When on the internet do I want to:

  • Drink coffee? Not necessarily.
  • Sit at a table by myself? Not necessarily.
  • Be antisocial? No.
  • Feel bad for being on there all day? No.
  • Feel bad for not buying enough stuff? No.
  • Talk and connect with people? Usually.
  • Meet new people? Would be nice.
  • Share things? Yes.
  • Learn things? Definitely.
  • Teach things? Sure.
  • Suggest things? Usually.
  • Affect things? Yes.
  • Get work done? Sometimes.
  • Play? Usually.
  • Create things? Sure.
  • Collaborate with others? Yah.

So for the laptop toting, cafe nomad that is not self employed and looking for an “office” but still feels stifled by the cafe or library what is the next option going to be?  I think it will have elements of coworking setups, cafes and bars, as well as a more communal element that I have not put my finger on yet. Something that will more enable the sharing and collaborating types of activities that we are online to experience in the first place.  Will this place have a community classroom?  Will the space be funded by memberships since people don’t want to be forced to buy food?  Will it even sell food, coffee or alcohol? Will people bring their own?  

I think there will be value for customers and businesses in letting people have access to the internet, all the amenities of a nice office and a social setting without forcing them to buy food or drinks to stay. I think that like successful websites of today this space’s value will come from the community that it creates and the loyalty of its members.  

Us Now Film and The Brower Center

I would like to see the Us Now Film but it has not come to the SF Bay Area yet.  

I think the new Brower Center in Berkeley is the perfect place to show this movie and have at least a little chat about it and the issues it deals with.  If anyone is interested in helping coordinate a little meetup with this film screening or perhaps a #gov20/transparency unconference then please get in touch and let me know.

Twitter Tools - real and not yet real

I thought I’d list a few more services I imagine I’d love to use with the ginormous sensation that is twitter. I’ve already gone on about the location based idea that is sort of a twitter craigslist with users being able to create threads for their favorite hangouts or where ever people congregate and are connected (cafes, malls, schools, stadiums, airports, etc.).  A potential revenue coming from charging private companies like stadium owners for more admin features for message control or design. Hard saying though, as it is all total theory.

I think the most obvious next step is to allow anyone to create sites like StockTwits.com based on whatever theme or topics the community may be interested in. Give me the Wordpress.com version and or the Wordpress.org version where a community can grow and add to the software.  

A new twitter search cool Twazzup has added some handy features that basically puts to use “trends” within each search which is quite handy. This search of Berkeley breaks it down and shows 8 trends within that specific search.  For filtering real news or the topics you are actually interested in this extra data is very significant.

One of the features that I think has been left out of a lot of these that is terribly surprising to me is the full screen display. I’m pretty sure this is where we headed.  I expect to see more live threads displayed in public. Here is the BrightKite “Wall” for Berkeley posts from twitter.

I think that if someone can filter worthy twitter news posts based on location [craigslist] they’ll become one of the main distributers news. Add a clean wall type display and you’ll see these threads being displayed in all sorts of public places putting the streams to use in the physical world.  The difficulty is creating community tools to filter out important or worthy user updates that qualify as or are interesting enough to be news. So how to moderate and filter real time posts, but keep them real time. Seems like a challenge. Can we filter on user authority or karma (maybe), community tags or votes (unlikely & slow),  premium or otherwise trusted users (I have no idea)?

Anyway, those are my thoughts for now.

DATA RECORDS
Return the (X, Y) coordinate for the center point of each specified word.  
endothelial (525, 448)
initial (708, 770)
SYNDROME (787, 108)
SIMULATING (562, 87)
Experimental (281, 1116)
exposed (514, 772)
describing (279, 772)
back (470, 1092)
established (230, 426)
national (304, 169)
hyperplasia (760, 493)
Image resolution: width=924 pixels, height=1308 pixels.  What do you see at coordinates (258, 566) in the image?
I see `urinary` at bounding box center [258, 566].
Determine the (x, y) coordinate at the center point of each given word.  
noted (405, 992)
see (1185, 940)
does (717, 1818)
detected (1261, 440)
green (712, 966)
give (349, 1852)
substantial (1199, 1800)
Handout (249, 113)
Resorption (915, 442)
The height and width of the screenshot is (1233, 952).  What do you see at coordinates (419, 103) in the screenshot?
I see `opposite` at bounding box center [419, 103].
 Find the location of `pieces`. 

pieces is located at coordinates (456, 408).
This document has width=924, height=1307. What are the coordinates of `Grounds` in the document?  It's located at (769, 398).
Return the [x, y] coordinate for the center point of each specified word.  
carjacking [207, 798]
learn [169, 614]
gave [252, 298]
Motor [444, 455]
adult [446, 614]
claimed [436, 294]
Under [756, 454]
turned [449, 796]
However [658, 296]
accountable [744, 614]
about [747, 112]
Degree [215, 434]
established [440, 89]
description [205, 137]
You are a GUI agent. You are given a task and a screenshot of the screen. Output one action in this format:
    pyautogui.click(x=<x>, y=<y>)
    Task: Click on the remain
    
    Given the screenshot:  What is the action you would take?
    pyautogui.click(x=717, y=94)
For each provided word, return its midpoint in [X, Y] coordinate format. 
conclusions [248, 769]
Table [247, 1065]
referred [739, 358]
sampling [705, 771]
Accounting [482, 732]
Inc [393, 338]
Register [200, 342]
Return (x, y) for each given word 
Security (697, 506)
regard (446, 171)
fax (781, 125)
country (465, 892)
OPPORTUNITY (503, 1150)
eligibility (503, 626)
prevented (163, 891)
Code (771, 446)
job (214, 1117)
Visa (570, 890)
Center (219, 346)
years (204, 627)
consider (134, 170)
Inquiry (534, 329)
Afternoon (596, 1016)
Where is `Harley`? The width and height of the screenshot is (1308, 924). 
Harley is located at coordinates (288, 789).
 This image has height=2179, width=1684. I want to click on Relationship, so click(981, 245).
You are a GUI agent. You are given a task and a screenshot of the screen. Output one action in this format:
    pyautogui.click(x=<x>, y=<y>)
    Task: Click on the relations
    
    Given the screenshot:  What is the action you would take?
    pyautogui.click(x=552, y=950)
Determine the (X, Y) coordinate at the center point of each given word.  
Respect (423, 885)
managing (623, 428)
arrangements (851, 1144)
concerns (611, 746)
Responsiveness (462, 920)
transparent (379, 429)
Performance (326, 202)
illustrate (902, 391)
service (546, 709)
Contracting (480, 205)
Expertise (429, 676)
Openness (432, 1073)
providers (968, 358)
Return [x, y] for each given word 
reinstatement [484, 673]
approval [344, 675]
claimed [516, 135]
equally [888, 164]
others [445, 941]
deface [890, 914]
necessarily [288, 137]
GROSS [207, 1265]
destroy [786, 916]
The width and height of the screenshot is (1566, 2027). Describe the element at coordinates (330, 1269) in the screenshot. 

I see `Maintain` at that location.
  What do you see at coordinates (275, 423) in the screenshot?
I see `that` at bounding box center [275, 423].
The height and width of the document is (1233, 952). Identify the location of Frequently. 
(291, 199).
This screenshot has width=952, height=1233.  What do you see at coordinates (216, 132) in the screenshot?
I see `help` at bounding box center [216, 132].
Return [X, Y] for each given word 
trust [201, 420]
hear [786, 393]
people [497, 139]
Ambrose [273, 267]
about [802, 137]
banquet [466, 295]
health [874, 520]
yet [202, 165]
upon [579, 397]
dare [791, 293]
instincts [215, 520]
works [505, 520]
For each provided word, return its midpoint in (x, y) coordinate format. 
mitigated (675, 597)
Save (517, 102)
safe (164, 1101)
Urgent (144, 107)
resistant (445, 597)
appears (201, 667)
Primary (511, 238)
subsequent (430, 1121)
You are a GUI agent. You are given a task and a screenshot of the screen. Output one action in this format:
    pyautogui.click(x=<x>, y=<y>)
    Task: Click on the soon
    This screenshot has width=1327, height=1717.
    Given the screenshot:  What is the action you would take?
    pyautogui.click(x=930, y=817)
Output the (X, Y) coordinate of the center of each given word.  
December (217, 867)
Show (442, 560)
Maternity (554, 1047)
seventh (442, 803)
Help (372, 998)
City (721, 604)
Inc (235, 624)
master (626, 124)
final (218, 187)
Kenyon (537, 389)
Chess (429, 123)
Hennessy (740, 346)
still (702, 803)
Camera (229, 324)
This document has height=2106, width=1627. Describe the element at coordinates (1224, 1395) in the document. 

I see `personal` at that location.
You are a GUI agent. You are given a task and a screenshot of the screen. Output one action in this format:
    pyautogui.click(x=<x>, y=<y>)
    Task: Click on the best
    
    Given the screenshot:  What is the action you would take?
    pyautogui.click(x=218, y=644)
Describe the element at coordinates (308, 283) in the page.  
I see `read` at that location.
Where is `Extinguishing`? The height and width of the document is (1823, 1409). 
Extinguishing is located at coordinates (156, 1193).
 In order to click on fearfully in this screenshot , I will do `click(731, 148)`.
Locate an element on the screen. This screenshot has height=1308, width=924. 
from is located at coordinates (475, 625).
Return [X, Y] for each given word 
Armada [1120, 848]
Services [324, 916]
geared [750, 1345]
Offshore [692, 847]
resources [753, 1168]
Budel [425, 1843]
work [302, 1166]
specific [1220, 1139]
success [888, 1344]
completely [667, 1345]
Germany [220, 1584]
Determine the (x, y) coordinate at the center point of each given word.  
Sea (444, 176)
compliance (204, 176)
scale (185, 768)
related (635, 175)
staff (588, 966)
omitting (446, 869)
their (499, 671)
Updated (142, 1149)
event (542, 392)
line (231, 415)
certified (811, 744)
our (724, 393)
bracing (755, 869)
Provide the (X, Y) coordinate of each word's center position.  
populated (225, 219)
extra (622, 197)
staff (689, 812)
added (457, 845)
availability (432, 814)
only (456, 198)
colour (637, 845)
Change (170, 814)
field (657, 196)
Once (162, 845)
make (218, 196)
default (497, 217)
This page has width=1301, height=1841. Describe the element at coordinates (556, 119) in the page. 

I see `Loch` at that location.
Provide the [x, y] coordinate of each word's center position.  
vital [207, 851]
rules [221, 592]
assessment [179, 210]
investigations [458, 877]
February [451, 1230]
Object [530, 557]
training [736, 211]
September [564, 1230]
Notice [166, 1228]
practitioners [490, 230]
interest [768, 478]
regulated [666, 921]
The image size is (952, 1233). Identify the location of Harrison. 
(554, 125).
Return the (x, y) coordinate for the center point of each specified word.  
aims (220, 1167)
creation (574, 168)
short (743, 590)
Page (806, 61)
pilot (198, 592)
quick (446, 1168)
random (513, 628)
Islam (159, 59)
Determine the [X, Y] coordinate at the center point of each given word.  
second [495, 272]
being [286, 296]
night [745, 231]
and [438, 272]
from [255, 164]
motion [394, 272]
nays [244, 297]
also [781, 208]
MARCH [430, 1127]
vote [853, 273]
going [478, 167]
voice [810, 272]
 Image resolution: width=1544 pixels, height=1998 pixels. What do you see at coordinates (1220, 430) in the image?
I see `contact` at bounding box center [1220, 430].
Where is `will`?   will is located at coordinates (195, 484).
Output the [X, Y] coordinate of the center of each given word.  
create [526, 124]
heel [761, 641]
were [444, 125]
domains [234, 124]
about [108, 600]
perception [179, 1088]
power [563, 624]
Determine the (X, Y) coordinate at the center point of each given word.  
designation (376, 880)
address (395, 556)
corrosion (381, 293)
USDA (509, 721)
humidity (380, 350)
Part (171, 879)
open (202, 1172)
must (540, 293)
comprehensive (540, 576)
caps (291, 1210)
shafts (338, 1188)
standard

PROBLEM 1
Update the blog post, everything from "I thought I’d" down to "to the software.", replacing "ginormous" with "enormous".
PROBLEM 2
Summarize the blog post in two sentences.
The items aren't needed for what comes next.

FINAL ANSWER 1
I thought I’d list a few more services I imagine I’d love to use with the enormous sensation that is twitter. I’ve already gone on about the location based idea that is sort of a twitter craigslist with users being able to create threads for their favorite hangouts or where ever people congregate and are connected (cafes, malls, schools, stadiums, airports, etc.).  A potential revenue coming from charging private companies like stadium owners for more admin features for message control or design. Hard saying though, as it is all total theory.

I think the most obvious next step is to allow anyone to create sites like StockTwits.com based on whatever theme or topics the community may be interested in. Give me the Wordpress.com version and or the Wordpress.org version where a community can grow and add to the software.

FINAL ANSWER 2
The writer wants to share, learn and collaborate online, and imagines a new kind of space for laptop users that mixes coworking, cafes and community, where people are not forced to buy food or drinks and value comes from community and member loyalty. The writer also hopes to screen the Us Now Film at the Brower Center in Berkeley and imagines Twitter tools such as location-based threads, themed community sites and full-screen public walls, noting that filtering real-time posts into worthy news is a challenge.